DATASET:
+ + + +

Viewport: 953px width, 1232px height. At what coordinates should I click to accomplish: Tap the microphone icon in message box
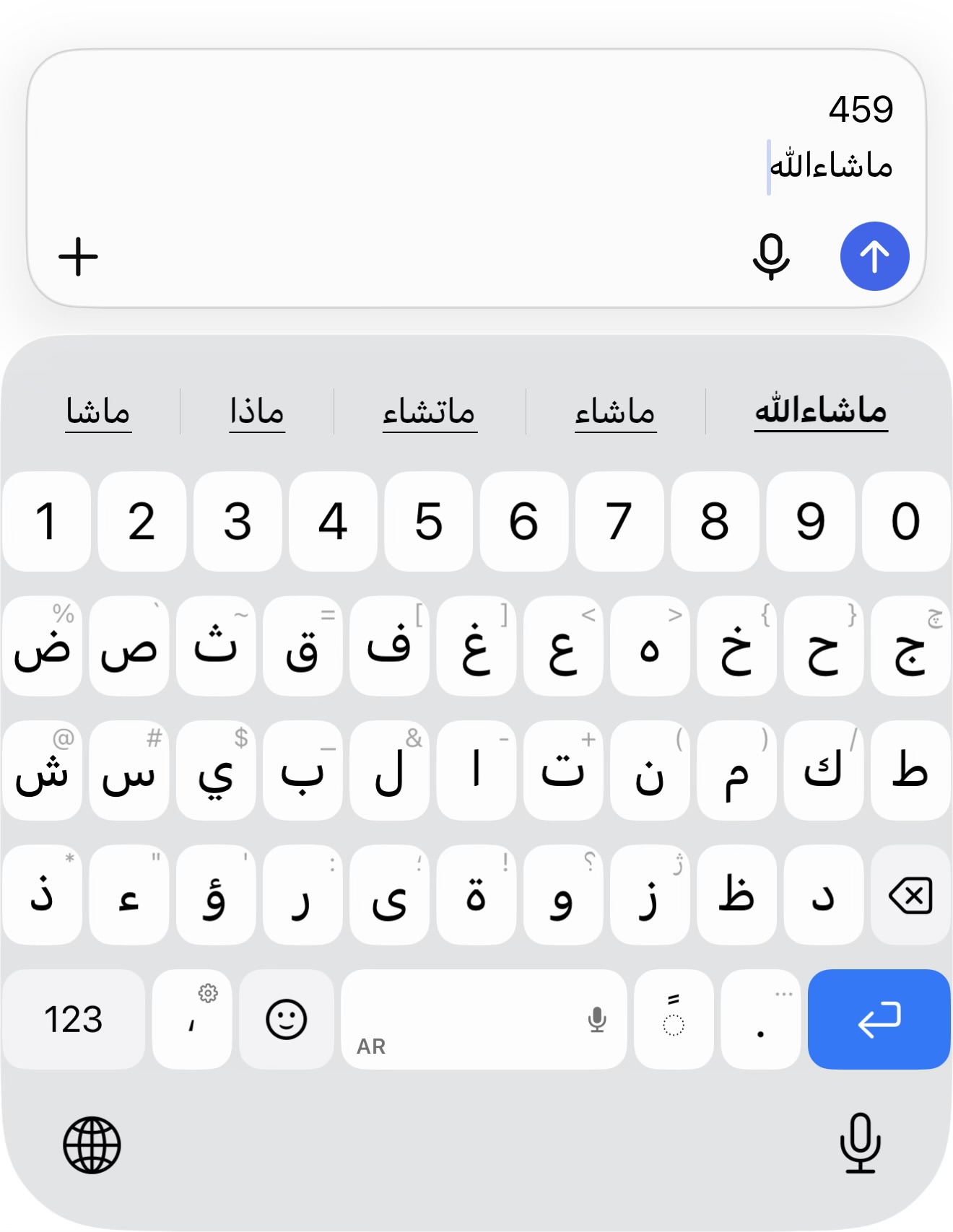[x=771, y=256]
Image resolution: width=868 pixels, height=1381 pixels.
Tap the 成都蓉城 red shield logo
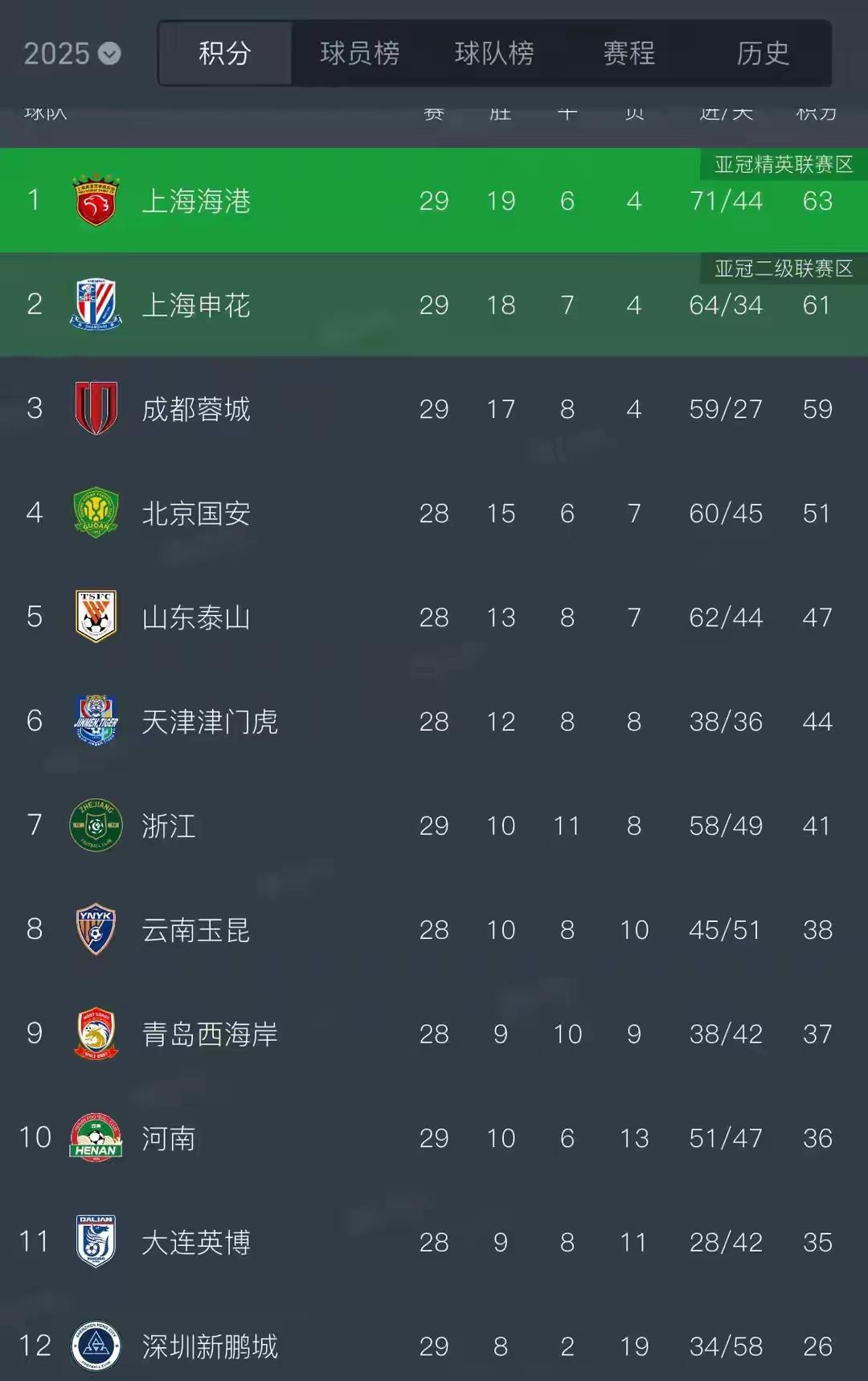pos(96,408)
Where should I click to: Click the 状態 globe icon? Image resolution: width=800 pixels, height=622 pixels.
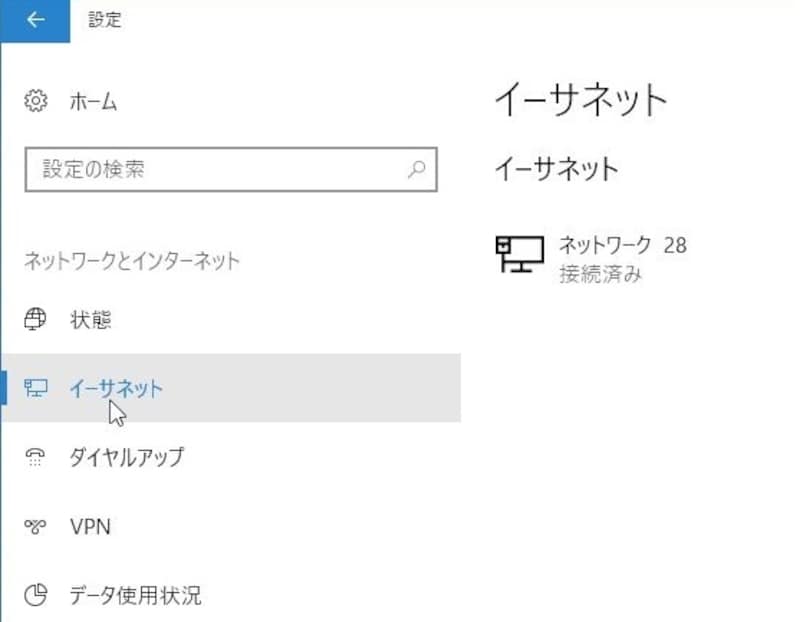36,320
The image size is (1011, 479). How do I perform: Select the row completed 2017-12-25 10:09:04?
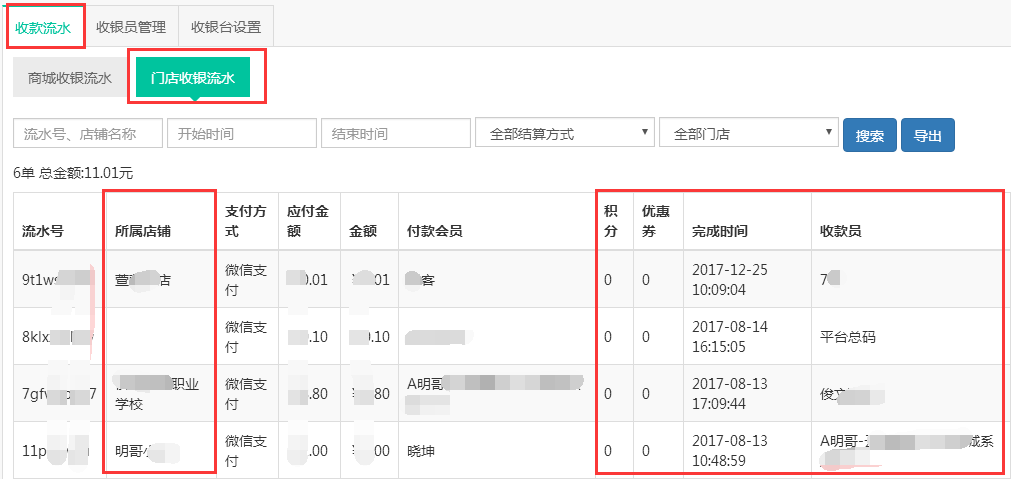[731, 280]
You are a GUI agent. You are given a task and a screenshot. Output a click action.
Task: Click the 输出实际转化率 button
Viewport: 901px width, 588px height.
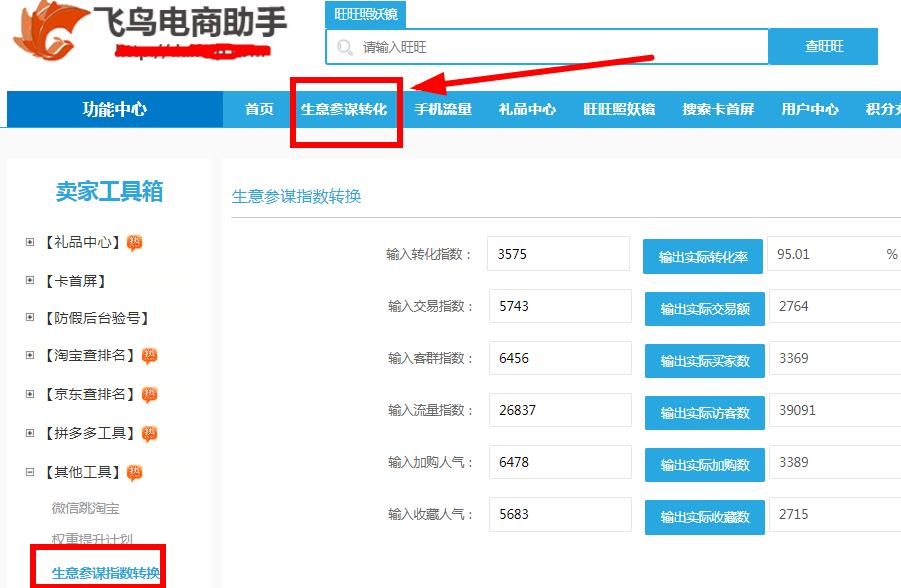[704, 256]
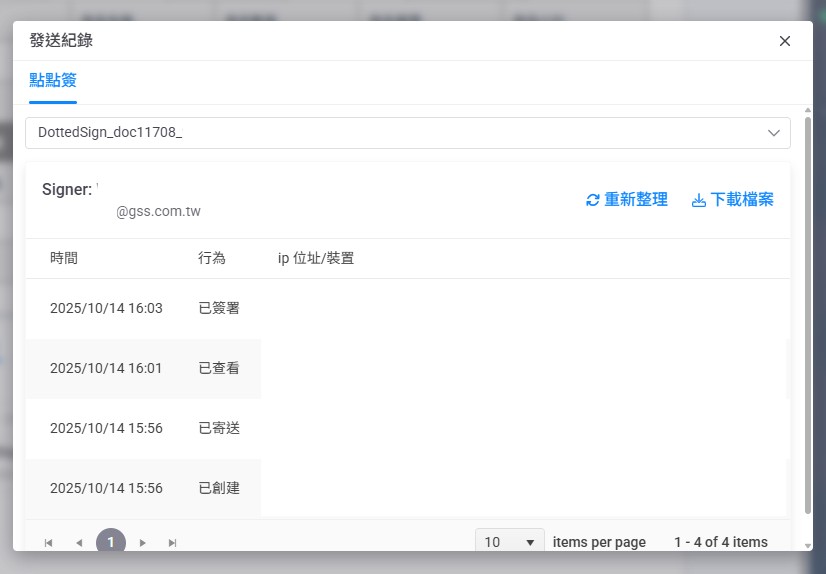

+ + + +

Begin with the line containing "Where should I" and end with the last line of the material above; return exactly those lines, both ends included, and omit all pictures.

COMPLETED EXERCISE:
Where should I click to: Click the 状態 globe icon? Image resolution: width=800 pixels, height=622 pixels.
36,320
The image size is (1011, 479). How do I perform: Select the row completed 2017-12-25 10:09:04?
[731, 280]
You are a GUI agent. You are given a task and a screenshot. Output a click action.
Task: Click the 输出实际转化率 button
Viewport: 901px width, 588px height.
[704, 256]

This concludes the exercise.